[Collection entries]
________________________
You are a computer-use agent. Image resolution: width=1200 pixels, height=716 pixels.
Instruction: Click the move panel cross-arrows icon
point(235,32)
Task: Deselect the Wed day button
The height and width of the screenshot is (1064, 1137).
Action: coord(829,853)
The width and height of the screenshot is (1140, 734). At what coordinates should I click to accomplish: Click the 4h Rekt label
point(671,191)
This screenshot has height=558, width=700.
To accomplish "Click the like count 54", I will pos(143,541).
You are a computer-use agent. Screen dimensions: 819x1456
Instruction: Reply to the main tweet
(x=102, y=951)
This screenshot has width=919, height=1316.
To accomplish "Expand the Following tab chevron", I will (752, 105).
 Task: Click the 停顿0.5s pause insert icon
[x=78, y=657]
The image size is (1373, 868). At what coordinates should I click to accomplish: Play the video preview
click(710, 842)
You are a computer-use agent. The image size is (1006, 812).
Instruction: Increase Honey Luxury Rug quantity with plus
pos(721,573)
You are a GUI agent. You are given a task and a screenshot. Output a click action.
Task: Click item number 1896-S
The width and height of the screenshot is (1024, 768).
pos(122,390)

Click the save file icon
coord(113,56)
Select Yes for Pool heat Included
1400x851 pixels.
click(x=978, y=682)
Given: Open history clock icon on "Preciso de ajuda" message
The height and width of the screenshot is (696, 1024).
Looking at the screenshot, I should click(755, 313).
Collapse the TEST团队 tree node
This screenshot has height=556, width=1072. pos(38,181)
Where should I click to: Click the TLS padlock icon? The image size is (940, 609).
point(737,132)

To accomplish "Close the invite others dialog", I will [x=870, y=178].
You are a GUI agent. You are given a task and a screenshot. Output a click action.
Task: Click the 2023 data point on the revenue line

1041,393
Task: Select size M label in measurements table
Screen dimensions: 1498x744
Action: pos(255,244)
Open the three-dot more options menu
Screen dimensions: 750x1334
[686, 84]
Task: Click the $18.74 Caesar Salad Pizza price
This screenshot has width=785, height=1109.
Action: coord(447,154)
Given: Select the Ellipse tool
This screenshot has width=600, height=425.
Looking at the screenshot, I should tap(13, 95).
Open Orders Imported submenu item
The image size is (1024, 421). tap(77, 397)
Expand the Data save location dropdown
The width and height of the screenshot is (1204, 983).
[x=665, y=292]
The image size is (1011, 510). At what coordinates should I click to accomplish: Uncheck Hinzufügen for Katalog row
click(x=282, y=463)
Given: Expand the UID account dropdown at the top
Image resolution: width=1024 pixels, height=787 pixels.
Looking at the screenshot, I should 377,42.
________________________
### Problem statement
Reply with the complete records, restated exactly.

### Written response
You are a computer-use agent. Image resolution: width=1200 pixels, height=716 pixels.
Instruction: Click the move panel cross-arrows icon
point(235,32)
Task: Deselect the Wed day button
The height and width of the screenshot is (1064, 1137).
Action: coord(829,853)
The width and height of the screenshot is (1140, 734). At what coordinates should I click to accomplish: Click the 4h Rekt label
point(671,191)
This screenshot has height=558, width=700.
To accomplish "Click the like count 54", I will pos(143,541).
You are a computer-use agent. Screen dimensions: 819x1456
Instruction: Reply to the main tweet
(x=102, y=951)
This screenshot has width=919, height=1316.
To accomplish "Expand the Following tab chevron", I will (752, 105).
 Task: Click the 停顿0.5s pause insert icon
[x=78, y=657]
The image size is (1373, 868). At what coordinates should I click to accomplish: Play the video preview
click(710, 842)
You are a computer-use agent. The image size is (1006, 812).
Instruction: Increase Honey Luxury Rug quantity with plus
pos(721,573)
You are a GUI agent. You are given a task and a screenshot. Output a click action.
Task: Click item number 1896-S
The width and height of the screenshot is (1024, 768).
pos(122,390)

Click the save file icon
coord(113,56)
Select Yes for Pool heat Included
1400x851 pixels.
click(x=978, y=682)
Given: Open history clock icon on "Preciso de ajuda" message
The height and width of the screenshot is (696, 1024).
Looking at the screenshot, I should click(755, 313).
Collapse the TEST团队 tree node
This screenshot has height=556, width=1072. pos(38,181)
Where should I click to: Click the TLS padlock icon? The image size is (940, 609).
point(737,132)

To accomplish "Close the invite others dialog", I will [x=870, y=178].
You are a GUI agent. You are given a task and a screenshot. Output a click action.
Task: Click the 2023 data point on the revenue line

1041,393
Task: Select size M label in measurements table
Screen dimensions: 1498x744
Action: pos(255,244)
Open the three-dot more options menu
Screen dimensions: 750x1334
[686, 84]
Task: Click the $18.74 Caesar Salad Pizza price
This screenshot has width=785, height=1109.
Action: coord(447,154)
Given: Select the Ellipse tool
This screenshot has width=600, height=425.
Looking at the screenshot, I should tap(13, 95).
Open Orders Imported submenu item
The image size is (1024, 421). tap(77, 397)
Expand the Data save location dropdown
The width and height of the screenshot is (1204, 983).
[x=665, y=292]
The image size is (1011, 510). At what coordinates should I click to accomplish: Uncheck Hinzufügen for Katalog row
click(x=282, y=463)
Given: Expand the UID account dropdown at the top
Image resolution: width=1024 pixels, height=787 pixels.
Looking at the screenshot, I should 377,42.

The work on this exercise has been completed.